Budget 2021 is perhaps the clearest indication yet of the government’s intention to alter the status quo. Has the prime minister not alerted us on numerous occasions to the excessive motor vehicle population and the growing productivity-sapping congestion of the road network?

Photo: Traffic on the highway.

Did the finance minister not warn in an earlier budget presentation (2018, I believe) that he was contemplating the deregulation of the liquid petroleum products sector? And has he not now indicated in simple, clear, unambiguous language that tariff reviews are coming for WASA and T&TEC?

The weaning, it is clear, will continue. In my considered opinion, it should.

For fiscal year 2020/21, total expenditure is projected at TT$49.5bn, down from the TT$50.8bn outturn for 2019/20. Along with the estimates for 2021, the chart below shows the trend in actual expenditure and revenue for the last six years.

There is a clear downward trend in both variables. The problem is that revenues have declined at a faster rate than expenditure, thus leaving an ever-growing hole to fill.

Image: Graph of government expenditure v revenue. (Source: Review of the Economy 2020)

To fill that hole, the minister has been selling assets, drawing down on the HSF and borrowing from both the local and foreign capital markets. As a result of this last factor, the debt-to-GDP ratio has now climbed to about 80%. Mercifully, the exchange rate is still TT$6.78 to US$1.00.

As at September 2020, foreign reserves stand at US$7.3bn or 7.5 months’ import cover. As at March 2020, inflation is negligible at 0.4% year-on-year. Unemployment stands at 3.9% as at the end of 2018. (It is completely indefensible, completely unacceptable, that the latest available data for this important indicator should date from 2018!)

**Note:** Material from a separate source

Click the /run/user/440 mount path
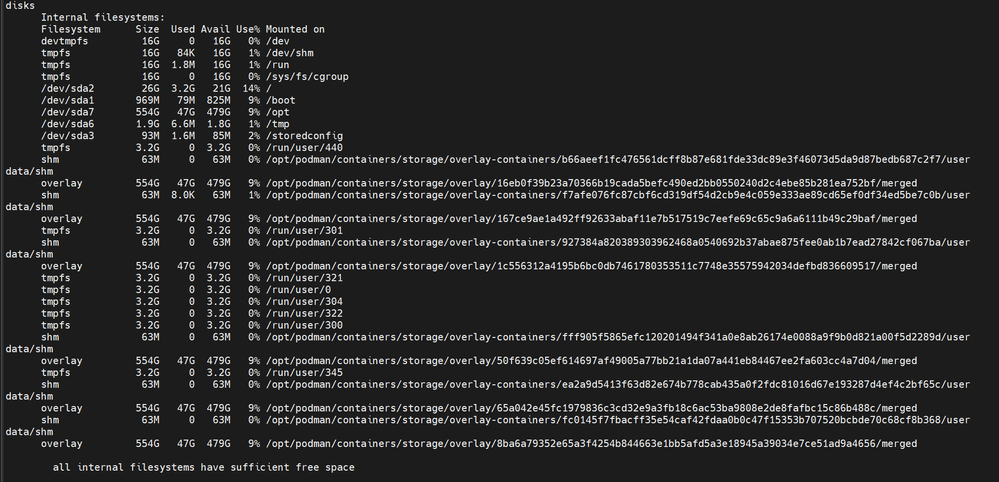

The liquidity situation demands comment. For the period January to December 2019, commercial banks’ excess reserves averaged TT$3.993bn. By comparison, for the period January to August 2020, the daily average was $7.3bn.

As part of the Covid-19 stimulus package, in March this year, the Central Bank reduced the reserve requirement of commercial banks from 17% to 14% to make more funds available to the business community. The repo rate was also lowered by 150 basis points to 3.50 in order to allow for lower commercial interest rates. Yet, at the end of September 2020, excess reserves exceeded TT$13bn.

There has been an upward thrust in average excess reserves from March 2020.

Image: Graph showing excess liquidity of commercial banks. (Source: Central Bank of Trinidad and Tobago)

The Central Bank Economic Bulletin of July 2020 reported that:

“The main thrust of this set of actions was to amplify systemic liquidity with the aim of facilitating lower commercial interest rates.”

Interest rates did, in fact, go down, as did the interest rate spread. Other short-term interest rates also declined. But the report also mentions that, compared with the same period in 2019, growth in private sector credit has been sluggish over the period up to June 2020. It was driven mainly by debt consolidation and refinancing.

In other words, even though we have some runs to play with, nutten ain’t happenin!

The time is right, it seems, for the skipper to do something different with the bowling.